No religious scripture contains as many accounts of gross paranormal or miraculous phenomena than the four testaments of the New Testament. Changing water into wine, feeding the multitude , healings, resurrections, walking on water, and the transfiguration where great blinding light shone from Jesus. And there are many more. These miracles had great impact on a developing and expanding religion. Controlling and influencing the laws of nature was interpreted as an act of divinity, a divine intervention.
Assuming that these phenomena really happened, do we find anything comparable in modern times? Starting with what is closest to us in time, the phenomena reported about Sai Baba, are the strongest candidates. There are relatively well witnessed accounts of phenomena comparable to changing water into wine, of feeding the multitude, of healings, controlling gravity (walking on water = levitations), and the transfiguration where great blinding light shone from Jesus. In the lecture, many examples will be given, discussing their strength and weaknesses, particularly concerning data Prof Haraldsson gathered from interviewing witnesses, and when it comes to the Catholic saints – the extent of contemporary sources and their quality. A lot of it, a mind-boggling material that flies in the face of common sense and our present day concept of reality.
Prof ERLENDUR HARALDSSON is Professor Emeritus of Psychology at the University of Iceland in Reykjavik. He has been an active researcher and has written six books which have appeared in numerous translations and editions. Among them are The Departed among the Living, At the Hour of Death (with Karlis Osis), and Modern Miracle Sathya Sai Baba, A Modern Day Prophet.

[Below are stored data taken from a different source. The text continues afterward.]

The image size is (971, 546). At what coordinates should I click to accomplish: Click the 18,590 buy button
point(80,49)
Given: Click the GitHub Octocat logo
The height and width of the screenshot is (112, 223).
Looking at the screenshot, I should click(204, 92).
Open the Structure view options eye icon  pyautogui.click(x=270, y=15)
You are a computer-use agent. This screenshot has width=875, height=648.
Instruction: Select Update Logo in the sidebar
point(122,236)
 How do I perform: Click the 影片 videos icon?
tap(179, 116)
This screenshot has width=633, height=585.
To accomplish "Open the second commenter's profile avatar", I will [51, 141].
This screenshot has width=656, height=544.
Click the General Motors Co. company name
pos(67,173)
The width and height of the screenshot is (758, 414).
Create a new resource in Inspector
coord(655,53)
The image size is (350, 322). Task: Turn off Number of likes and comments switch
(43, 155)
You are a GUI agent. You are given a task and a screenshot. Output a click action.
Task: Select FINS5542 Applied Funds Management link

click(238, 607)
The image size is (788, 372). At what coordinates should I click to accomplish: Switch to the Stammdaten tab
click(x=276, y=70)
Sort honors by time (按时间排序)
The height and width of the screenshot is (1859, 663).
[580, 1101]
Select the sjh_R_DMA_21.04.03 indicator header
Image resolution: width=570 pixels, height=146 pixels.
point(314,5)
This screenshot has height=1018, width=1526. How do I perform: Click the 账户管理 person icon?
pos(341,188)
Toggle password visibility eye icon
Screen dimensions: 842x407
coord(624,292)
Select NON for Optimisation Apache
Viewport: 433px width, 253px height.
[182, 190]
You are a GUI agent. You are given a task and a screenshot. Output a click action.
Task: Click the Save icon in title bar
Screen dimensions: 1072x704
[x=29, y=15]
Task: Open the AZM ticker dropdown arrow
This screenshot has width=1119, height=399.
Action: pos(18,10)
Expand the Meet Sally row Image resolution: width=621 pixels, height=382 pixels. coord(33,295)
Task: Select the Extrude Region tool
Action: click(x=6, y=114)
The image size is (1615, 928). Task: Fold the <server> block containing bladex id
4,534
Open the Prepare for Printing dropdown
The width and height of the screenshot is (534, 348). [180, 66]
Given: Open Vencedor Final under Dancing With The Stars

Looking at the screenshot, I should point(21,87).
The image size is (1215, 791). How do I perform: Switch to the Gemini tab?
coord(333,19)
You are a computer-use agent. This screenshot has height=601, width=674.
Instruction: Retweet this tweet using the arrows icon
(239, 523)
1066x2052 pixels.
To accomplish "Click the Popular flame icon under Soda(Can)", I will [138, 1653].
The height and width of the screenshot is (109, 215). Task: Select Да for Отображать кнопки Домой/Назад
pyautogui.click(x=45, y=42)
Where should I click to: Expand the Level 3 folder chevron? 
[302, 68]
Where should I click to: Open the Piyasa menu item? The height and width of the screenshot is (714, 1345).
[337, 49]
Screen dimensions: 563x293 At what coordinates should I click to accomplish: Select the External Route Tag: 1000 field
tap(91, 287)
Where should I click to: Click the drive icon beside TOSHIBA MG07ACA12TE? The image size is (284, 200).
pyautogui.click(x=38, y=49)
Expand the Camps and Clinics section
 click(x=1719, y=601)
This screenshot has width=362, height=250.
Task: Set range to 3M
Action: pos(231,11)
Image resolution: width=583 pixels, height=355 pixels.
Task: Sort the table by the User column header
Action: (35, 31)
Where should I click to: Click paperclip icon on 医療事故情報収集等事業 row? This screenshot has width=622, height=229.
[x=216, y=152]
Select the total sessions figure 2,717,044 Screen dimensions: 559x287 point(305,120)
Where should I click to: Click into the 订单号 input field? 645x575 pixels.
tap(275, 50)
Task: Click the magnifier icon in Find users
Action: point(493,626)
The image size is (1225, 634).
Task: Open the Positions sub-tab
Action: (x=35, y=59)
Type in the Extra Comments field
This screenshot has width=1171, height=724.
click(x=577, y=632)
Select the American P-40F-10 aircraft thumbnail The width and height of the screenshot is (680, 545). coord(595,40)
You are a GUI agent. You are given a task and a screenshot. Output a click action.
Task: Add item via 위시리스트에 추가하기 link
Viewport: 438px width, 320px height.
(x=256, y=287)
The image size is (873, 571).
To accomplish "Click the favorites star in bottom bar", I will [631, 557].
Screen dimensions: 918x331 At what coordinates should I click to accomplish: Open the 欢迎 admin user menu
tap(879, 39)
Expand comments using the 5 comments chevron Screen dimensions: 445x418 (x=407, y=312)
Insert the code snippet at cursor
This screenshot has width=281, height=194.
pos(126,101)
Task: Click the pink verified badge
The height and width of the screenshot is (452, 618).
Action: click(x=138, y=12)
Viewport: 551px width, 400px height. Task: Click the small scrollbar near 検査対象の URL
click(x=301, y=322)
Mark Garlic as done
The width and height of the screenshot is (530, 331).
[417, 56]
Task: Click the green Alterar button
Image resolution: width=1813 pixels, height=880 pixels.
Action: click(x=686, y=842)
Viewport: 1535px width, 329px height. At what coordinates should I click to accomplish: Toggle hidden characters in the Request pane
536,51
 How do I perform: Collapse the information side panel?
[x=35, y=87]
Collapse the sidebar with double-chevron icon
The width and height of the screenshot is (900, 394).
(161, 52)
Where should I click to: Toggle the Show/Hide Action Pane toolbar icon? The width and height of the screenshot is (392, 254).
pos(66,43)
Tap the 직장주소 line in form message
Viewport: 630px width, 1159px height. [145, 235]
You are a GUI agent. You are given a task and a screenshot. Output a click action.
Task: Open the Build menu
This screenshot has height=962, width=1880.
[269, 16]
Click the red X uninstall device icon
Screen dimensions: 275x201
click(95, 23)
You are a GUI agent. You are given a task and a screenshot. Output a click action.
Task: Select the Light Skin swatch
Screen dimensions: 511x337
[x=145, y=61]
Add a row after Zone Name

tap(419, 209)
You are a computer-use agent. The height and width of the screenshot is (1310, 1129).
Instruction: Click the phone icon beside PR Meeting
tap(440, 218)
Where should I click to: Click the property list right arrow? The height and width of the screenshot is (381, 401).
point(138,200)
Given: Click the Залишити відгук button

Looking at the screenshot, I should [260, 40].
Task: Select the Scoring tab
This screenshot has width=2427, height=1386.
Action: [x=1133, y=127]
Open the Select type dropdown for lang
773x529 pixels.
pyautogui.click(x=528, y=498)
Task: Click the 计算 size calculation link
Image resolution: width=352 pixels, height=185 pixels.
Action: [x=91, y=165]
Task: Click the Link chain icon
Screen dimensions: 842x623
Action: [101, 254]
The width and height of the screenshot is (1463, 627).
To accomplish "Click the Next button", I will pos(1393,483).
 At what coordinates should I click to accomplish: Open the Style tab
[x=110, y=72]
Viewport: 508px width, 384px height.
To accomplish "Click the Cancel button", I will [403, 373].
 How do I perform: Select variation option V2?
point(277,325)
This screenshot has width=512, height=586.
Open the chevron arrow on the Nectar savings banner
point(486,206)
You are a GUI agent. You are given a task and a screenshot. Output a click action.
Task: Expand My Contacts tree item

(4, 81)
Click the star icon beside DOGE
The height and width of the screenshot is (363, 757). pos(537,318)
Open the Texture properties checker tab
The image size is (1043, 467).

He has lectured widely on both sides of the Atlantic and in the UK and published over 70 papers in scientific journals.
Documentaries have been made of Haraldsson’s studies of children who remember past lives by broadcasters such as the BBC.
Haraldsson studied at the Universities of Edinburgh, Freiburg and Munich in Germany and at the University of Virginia in the USA. He has been visiting professor in the United States and in Germany.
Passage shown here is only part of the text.